_READING PASSAGE:_
_ _ _
Story for the Week

Everyone practices perfectly normal rituals as well as their own unusual rituals every day. We wash our hands before we eat. We brush our teeth before bed. When Corinne was a baby, our bedtime ritual included bath, pajamas, story, bedtime. We put our socks and shoes on the same way every time, and if we don’t, it feels weird.

Anyone who practices organized religion understands rituals. Prayers are said a certain way at certain points in the church service. We share Communion the same way every time. Weddings, funerals…churches handle these services much the same from one to the next. Many churches have a moment where you “pass the peace” and greet the people sitting around you. As an introvert (Introverts Need Dialog Too (Book Dialog, That Is)), that’s one I dislike more than a little bit.

Then there are rituals specific to us that may or may not strike others as a little odd. When I have a plate full of food, I eat one thing at a time. I am not a bite-of-this-bite-of-that person. For our recent Thanksgiving dinner, I ate my cranberry sauce, my corn, my mashed potatoes, my macaroni pie, my turkey, and finally my roast. I might vary the order from one year to the next depending on what I want to eat first, but I would never—ever—eat a little corn, a little potatoes, a bite of roast, a little more corn, some turkey, more potatoes. Don’t ask me why. I have no idea. It’s just the way I’ve always eaten.

When Dennis and I got together, he decided one day that he didn’t want to say “goodbye” when we hung up the phone or left the house for work. He said it felt too final, like we were never going to see each other again. (He grew up in the Caribbean and might have been more than a little superstitious.) So he decided on “love you, see you.” Over text, it became LUSU. Corinne and I still say it today, and even my dad says it to Corinne.

Speaking of my dad, he and Corinne have an unusual ritual that started when she was still in a car seat. My dad spent the vast majority of his career working in ramp service for a couple of different airlines. One of the jobs of ramp service is to direct the planes in and out of the hangars. After Corinne was born, he shifted that talent into making hand and arm motions that she could mimic just to entertain her.

As she has gotten older, the motions have become faster and more complicated, but it is a grandfather/granddaughter ritual that means a lot to both of them. They even have a name for it—the waves. One time when she was maybe six or seven years old, my parents brought her home from school, and she came inside to drop off her backpack and planned to go back outside to do the waves. My parents were headed to dinner, and they didn’t realize she had planned to go back out, so they left.

When I tell you…so many tears because Grandpa left without doing the waves. But don’t think it doesn’t mean just as much to my dad as it does to Corinne. When I called to tell them how upset she was, they stopped on their way home after dinner. It used to embarrass her if they were in public, but now she doesn’t mind so much. She even willingly did the waves at her 18th birthday party in front of her friends.


The waves are their ritual every time they see each other, even if just for five minutes. “Grandpa, can we do the waves?” And once the motions finish, they do a double thumbs up followed by, “See you later, alligator. After a while, crocodile. Not too soon, you funny baboon. Love you, see you.”

Theirs is a good ritual…unlike some of the creepy rituals in the book reviewed below.


Book Review

⭐⭐⭐⭐
4 Stars for Midnight is the Darkest Hour by Ashley Winstead

391 pages
Publisher: Sourcebooks Landmark
Publication Date: October 3, 2023
The Creepy Book Club selection for November 2023, purchased on Amazon.
_ _ _
_MATERIAL:_
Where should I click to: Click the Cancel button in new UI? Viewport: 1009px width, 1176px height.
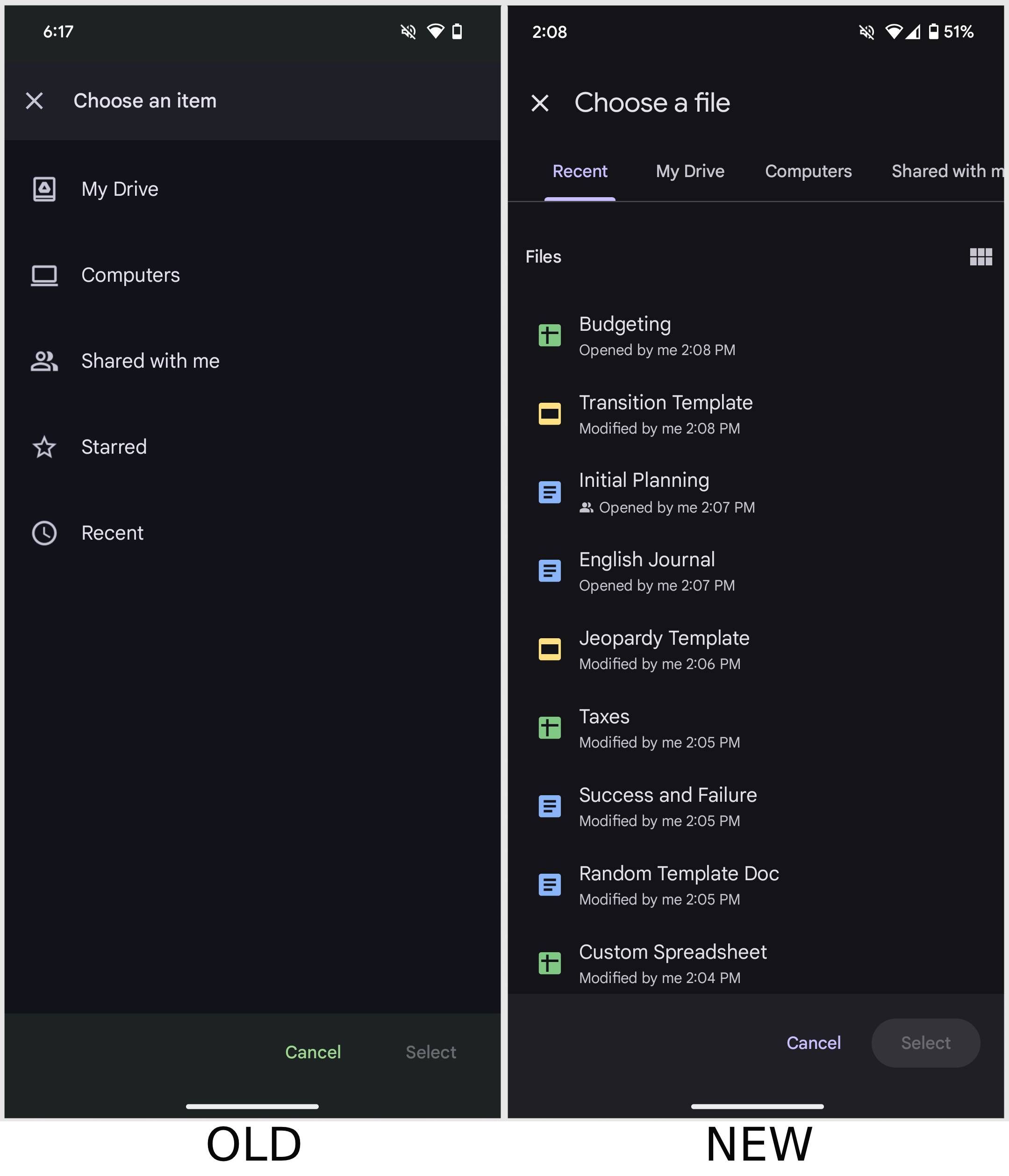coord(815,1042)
_ _ _
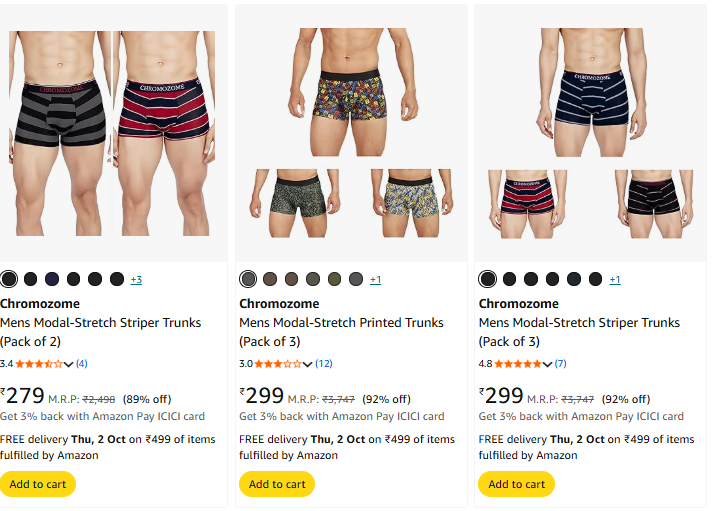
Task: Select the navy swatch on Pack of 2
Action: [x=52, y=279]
_ _ _
_THINGS TO DO:_
**A.** Rewrite the stretch of the family rituals post from "As she has gotten" through "so they left.", changing "backpack" to "lunchbox".
**B.** Continue the family rituals post, picking up after its final line.
The material has no connection to the family rituals post.

_REPLIES:_
**A.**
As she has gotten older, the motions have become faster and more complicated, but it is a grandfather/granddaughter ritual that means a lot to both of them. They even have a name for it—the waves. One time when she was maybe six or seven years old, my parents brought her home from school, and she came inside to drop off her lunchbox and planned to go back outside to do the waves. My parents were headed to dinner, and they didn’t realize she had planned to go back out, so they left.

**B.**
Publisher’s Description

For fans of Verity and A Flicker in the Dark, Midnight is the Darkest Hour is a twisted tale of murder, obsessive love, and the beastly urges that lie dormant within us all…even the God-fearing folk of Bottom Springs, Louisiana. In her small hometown, librarian Ruth Cornier has always felt like an outsider, even as her beloved father rains fire-and-brimstone warnings from the pulpit at Holy Fire [Born Again].

Unfortunately for Ruth, the only things the townspeople fear more than God and the Devil are the myths that haunt the area, like the story of the Low Man, a vampiric figure said to steal into sinners’ bedrooms and kill them on moonless nights. When a skull is found deep in the swamp next to mysterious carved symbols, Bottom Springs is thrown into uproar—and Ruth realizes only she and Everett, an old friend with a dark past, have the power to comb the town’s secret underbelly in search of true evil.

A dark and powerful novel like fans have come to expect from Ashley Winstead, Midnight is the Darkest Hour is an examination of the ways we’ve come to expect love, religion, and stories to save us, the lengths we have to go to in order to take back power, and the monstrous work of being a girl in this world.

************

Main Characters:

  • Ruth Cornier – 23-year-old librarian in Bottom Springs, Louisiana, daughter of the local minister, unlikely best friends with Everett; obsessed with the book Twilight
  • Everett Duncan – became Ruth’s best friend in high school; only child of an alcoholic and abusive single father because his mother died in childbirth; left home after his father died to escape Bottom Springs but this is the first summer he’s been back in a couple of years
  • Pastor James Cornier – preacher at Holy Fire Born Again, has built up almost a cult following with his fire-and-brimstone style, strict fundamentalist
  • Barry Holt – a young deputy who has been dating Ruth for the past year

Content warnings (provided by author): religious fundamentalism, substance abuse, ableism, colonialism, familial violence, sexual violence, child abuse, murder

I wasn’t sure what to expect from this book when I started it. It was a book club selection for November, and I was behind schedule. By the time I started it, I had seen a lot of people in the book club talking about how they couldn’t get into it, they didn’t like it, but I was determined to read it. I’m so glad I did.

Told in the first person by Ruth, the story begins in the present day at a press conference held by the local sheriff. He announces the discovery of a human skull in the swamp with evidence of blunt force trauma. While Ruth’s father, the local preacher, prays for God to cast out the demon that surely walks among them, Ruth escapes to the quiet of her home. Later that evening, Everett arrives, and we discover that Ruth and Everett know something about the skull in the swamp because Ruth tells Everett, “It’s finally happened. They found him in the swamp.”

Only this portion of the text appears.